19 May 2023 door Abmi Handayani
If you’re a non-EU citizen considering to work in the Netherlands, there are several must-knows that can help you navigate the employment landscape in this country. As the largest share trading centre in Europe, the Netherlands is known for being one of the best countries in Europe for internationals to work.
In this blog post, we’ll take a look at some of the key things you need to know when working in the Netherlands as a foreigner.
1. Work Permits and Visas
If you’re a non-EU citizen, you’ll need a valid work permit and visa to work in the Netherlands. The type of work permit and visa you need will depend on your job, qualifications, and the length of your stay. The Dutch government has strict regulations in place to ensure that only qualified and skilled professionals are allowed to work in the country. You can find more about this topic on the official Dutch government website.
2. Language Requirements
Although English is widely spoken in the Netherlands, it’s always a good idea to learn Dutch if you plan on working here. Many Dutch companies prefer to hire employees who can speak Dutch, especially for customer-facing roles. Learning Dutch will also help you integrate better into Dutch society and make it easier for you to build your professional as well as personal network.

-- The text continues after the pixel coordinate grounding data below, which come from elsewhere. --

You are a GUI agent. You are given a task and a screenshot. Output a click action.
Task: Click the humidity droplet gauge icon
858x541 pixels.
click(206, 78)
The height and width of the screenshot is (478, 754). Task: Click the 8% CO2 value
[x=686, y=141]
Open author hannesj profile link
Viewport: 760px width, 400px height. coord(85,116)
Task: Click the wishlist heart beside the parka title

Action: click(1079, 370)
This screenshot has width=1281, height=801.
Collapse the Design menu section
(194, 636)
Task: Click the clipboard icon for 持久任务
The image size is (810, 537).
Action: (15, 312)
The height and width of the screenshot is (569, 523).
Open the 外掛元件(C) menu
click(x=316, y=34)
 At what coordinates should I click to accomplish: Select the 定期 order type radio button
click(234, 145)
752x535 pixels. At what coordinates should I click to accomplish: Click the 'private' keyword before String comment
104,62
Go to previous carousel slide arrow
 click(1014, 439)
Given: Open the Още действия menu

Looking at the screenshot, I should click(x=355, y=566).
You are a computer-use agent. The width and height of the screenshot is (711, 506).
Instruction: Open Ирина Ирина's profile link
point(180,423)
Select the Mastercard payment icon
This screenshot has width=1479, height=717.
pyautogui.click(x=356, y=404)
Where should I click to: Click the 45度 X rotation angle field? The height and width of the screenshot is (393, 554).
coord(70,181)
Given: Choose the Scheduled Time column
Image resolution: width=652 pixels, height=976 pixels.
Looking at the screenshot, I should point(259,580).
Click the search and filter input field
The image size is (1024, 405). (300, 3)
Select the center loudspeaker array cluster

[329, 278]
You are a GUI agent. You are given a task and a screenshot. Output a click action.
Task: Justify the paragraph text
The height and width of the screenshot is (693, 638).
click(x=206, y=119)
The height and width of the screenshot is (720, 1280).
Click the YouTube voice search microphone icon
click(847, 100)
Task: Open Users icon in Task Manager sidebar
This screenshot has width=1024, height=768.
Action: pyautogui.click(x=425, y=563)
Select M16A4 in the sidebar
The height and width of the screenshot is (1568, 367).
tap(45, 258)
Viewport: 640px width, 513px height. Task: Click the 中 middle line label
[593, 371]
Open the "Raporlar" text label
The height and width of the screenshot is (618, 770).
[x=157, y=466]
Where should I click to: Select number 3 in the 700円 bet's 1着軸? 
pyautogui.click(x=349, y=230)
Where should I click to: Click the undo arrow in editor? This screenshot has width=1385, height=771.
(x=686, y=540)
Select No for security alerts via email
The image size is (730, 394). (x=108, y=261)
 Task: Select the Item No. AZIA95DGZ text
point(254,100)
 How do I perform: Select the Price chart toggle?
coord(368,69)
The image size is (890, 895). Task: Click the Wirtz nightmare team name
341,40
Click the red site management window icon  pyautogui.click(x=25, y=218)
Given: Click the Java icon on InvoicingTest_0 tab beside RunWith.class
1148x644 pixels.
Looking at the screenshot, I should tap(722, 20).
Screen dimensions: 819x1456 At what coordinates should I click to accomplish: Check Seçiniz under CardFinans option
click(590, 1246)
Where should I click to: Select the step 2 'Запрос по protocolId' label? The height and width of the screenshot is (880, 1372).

The Netherlands has a progressive tax system, which means that the more you earn, the more you pay in taxes. If you’re working in the Netherlands, you’ll need to register with the Dutch tax authorities and obtain a tax number. You’ll also need to file a tax return every year. To learn more about the Dutch system, read this explanation on the official Dutch government website.
4. Working Hours
The standard working week in the Netherlands is 38 hours and most Dutch companies have a flexible working policy. In the transport and logistics in particular, the working hours varies between 8 to 40 hours or more per week. When you work over the required hours or in the weekend, the employee has right of the overtime payment. Depending on your situation, it can be a great way to earn some extra euros!
5. Salary and Benefits
The Netherlands has a minimum wage that is updated twice a year to keep up with inflation. The minimum wage in 2023 is EUR 1.934,40 gross per month on the basis of a full time week. However, many companies offer higher salaries and a range of benefits, such as health insurances, pension plans, and bonuses. To have a look at the salaries of positions in the sector, check out our vacancies.
6. Dutch Workplace Culture
The Dutch workplace culture is generally egalitarian and informal. It’s common for employees to address their managers by their first names, and for there to be an open-door policy. The Dutch value honesty and directness, so it’s important to be honest and straightforward in your communication with your colleagues.
Finding housing in the Netherlands can be a challenge, especially in the larger cities such as Amsterdam and Rotterdam. Renting an apartment or house can be expensive, so it’s important to budget accordingly.
Here at Sterk Talent we often receive inquiries about housing. Unfortunately our recruitment agency doesn’t provide housing or accommodation for the candidates. So it is important to sort your accommodation before applying as this could bring some effects to the administration process of your application.
To wrap up, working in the Netherlands can be an exciting and rewarding experience for foreigners. However, it’s important to be aware of the work permit and visa requirements, language requirements, taxation, working hours, salary and benefits, workplace culture, and housing options. By taking these factors into account, you can make the most of your time working in the Netherlands.